Sytuacja nie jest lekka od połowy 2022 r., ale nie dramatyzowałbym. W meblarstwie, tak jak w motoryzacji, sami nakładamy szereg niepotrzebnych zobowiązań i regulacji, a korzystają ci, którzy nie muszą ich przestrzegać. Chodzi o ograniczanie pozyskania drewna w polskich lasach, co powoduje, że nasze drewno jest średnio droższe o 30 proc. niż w sąsiednich krajach -wyjaśnia Tomasz Wiktorski.
Polskie drewno w Chinach
Branża wskazuje też na inny problem. Z danych Krajowej Administracji Skarbowej wynika, że w 2024 r. w porównaniu do 2023 r. o ponad 23 proc. wzrósł eksport drewna z Polski. Do samych Chin wysyłamy o 25 proc. więcej towaru. Jeszcze w 2023 r. Donald Tusk mówił, że "rżnie się najwięcej drzew w historii, a drewno jest najmniej dostępne i najdroższe".

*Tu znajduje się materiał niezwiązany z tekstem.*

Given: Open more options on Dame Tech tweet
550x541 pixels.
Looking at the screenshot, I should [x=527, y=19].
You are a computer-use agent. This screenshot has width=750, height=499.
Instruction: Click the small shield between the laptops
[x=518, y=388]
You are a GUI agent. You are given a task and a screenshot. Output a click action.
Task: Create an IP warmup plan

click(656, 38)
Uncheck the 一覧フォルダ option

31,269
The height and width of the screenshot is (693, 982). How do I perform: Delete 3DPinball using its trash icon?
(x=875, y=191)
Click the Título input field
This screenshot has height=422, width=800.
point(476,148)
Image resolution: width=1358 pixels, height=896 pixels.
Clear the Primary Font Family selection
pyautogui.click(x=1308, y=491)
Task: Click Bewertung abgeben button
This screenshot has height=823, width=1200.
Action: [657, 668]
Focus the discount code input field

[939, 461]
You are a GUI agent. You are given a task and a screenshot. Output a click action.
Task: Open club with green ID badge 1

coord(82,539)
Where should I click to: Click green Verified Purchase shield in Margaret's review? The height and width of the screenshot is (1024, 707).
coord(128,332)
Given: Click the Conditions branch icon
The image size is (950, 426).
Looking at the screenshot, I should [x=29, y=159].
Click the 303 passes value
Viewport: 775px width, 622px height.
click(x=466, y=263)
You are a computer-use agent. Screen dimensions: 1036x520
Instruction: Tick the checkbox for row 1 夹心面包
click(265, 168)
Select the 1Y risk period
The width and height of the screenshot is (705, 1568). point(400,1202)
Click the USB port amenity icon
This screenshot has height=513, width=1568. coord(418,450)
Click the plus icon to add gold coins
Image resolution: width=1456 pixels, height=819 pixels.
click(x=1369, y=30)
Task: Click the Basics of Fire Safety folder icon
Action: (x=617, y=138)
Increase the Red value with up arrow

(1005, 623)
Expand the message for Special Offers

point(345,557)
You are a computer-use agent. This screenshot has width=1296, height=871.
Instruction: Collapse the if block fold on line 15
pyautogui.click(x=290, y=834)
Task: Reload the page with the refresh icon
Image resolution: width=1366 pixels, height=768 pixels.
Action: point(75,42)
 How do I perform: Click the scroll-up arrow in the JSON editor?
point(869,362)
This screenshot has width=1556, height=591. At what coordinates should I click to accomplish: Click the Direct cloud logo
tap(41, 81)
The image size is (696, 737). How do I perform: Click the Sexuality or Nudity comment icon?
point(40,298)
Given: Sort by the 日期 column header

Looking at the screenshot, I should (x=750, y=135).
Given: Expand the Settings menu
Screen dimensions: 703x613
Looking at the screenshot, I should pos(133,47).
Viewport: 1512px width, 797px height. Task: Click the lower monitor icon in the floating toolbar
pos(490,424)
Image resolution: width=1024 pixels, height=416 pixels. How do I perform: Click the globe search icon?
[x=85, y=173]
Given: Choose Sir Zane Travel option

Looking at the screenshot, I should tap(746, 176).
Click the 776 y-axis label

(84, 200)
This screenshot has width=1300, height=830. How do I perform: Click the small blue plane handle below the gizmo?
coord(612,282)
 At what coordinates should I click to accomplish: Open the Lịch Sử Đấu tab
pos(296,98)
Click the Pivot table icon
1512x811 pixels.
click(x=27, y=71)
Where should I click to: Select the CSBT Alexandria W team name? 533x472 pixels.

Z Polski w 2024 r. za granicę sprzedano prawie 2,6 mln ton nieprzetworzonego drewna. W 2023 r. było to ponad 2 mln ton. Do Chin w ubiegłym roku trafiło 467 tys. ton drewna, co oznacza wzrost eksportu o ponad 25 proc. w porównaniu z 2023 r.
- Do Polski ściągamy to, czego nam brakuje, a wysyłamy drewno, którego nie potrzebujemy. To sytuacja w miarę ustabilizowana. Drewno wysyłamy głównie do Niemiec - twierdzi Wiktorski.
W polskich lasach stoi 2,7 mld m sześc. drewna, co roku przyrasta 70-80 mln m sześc. drewna do wycięcia. Kluczem jest zrównoważona gospodarka leśna i przebudowanie starszych lasów, gdyż według badań prof. Jarosława Sochy z Polskiej Akadmii Nauk, zmiany klimatyczne spowodują, że za 30-50 lat wiele naszych drzew uschnie - uważa Wiktorski.
Nasz rozmówca zwraca też uwagę, że dużo mogą zdziałać same firmy. Kluczem jest automatyzacja i robotyzacja produkcji, inwestowanie we wzornictwo czy eksploracja niszy. A taką są np. meble łazienkowe, które odpowiadają za 2-3 proc. rynku.
Warto zauważyć, że w ostatnich latach znaczące ilości pociętych drzew ułożonych w stosy to codzienny obrazek w polskich lasach. Skala wycinek wzbudza coraz większe kontrowersje, o czym pialiśmy w money.pl.
Leśnicy odpierają zarzuty, tłumacząc od dawna, że powierzchnia lasów nie maleje, a wręcz rośnie. Na poparcie tej tezy opublikowali dane, m.in. powołując się na Główny Urząd Statystyczny, z których wynika, że powierzchnia lasów w Polsce w latach 1991-2020 wzrosła o 566 tys. ha (czyli o prawie 19 tys. ha średniorocznie). W praktyce oznacza to jednak, że lesistość Polski w tym okresie wzrosła o 1,8 punktu procentowego.
O ograniczenie wycinki zaapelowali w ubiegłym roku naukowcy z Polskiej Akademii Nauk. "Ochrona bioróżnorodności lasów powinna być ważniejsza niż maksymalizacja ich wydajności produkcyjnej" - wskazali w komunikacie przekazanym PAP. Eksperci wezwali do opracowania nowej polityki leśnej.